Collected data entries:
══════════

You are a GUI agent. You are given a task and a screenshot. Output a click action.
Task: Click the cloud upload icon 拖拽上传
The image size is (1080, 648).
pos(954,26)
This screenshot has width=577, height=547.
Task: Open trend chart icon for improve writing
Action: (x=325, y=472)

══════════

Task statement
Provide all the records again, word for word.

Answer to the exercise
You are a GUI agent. You are given a task and a screenshot. Output a click action.
Task: Click the cloud upload icon 拖拽上传
The image size is (1080, 648).
pos(954,26)
This screenshot has width=577, height=547.
Task: Open trend chart icon for improve writing
Action: (x=325, y=472)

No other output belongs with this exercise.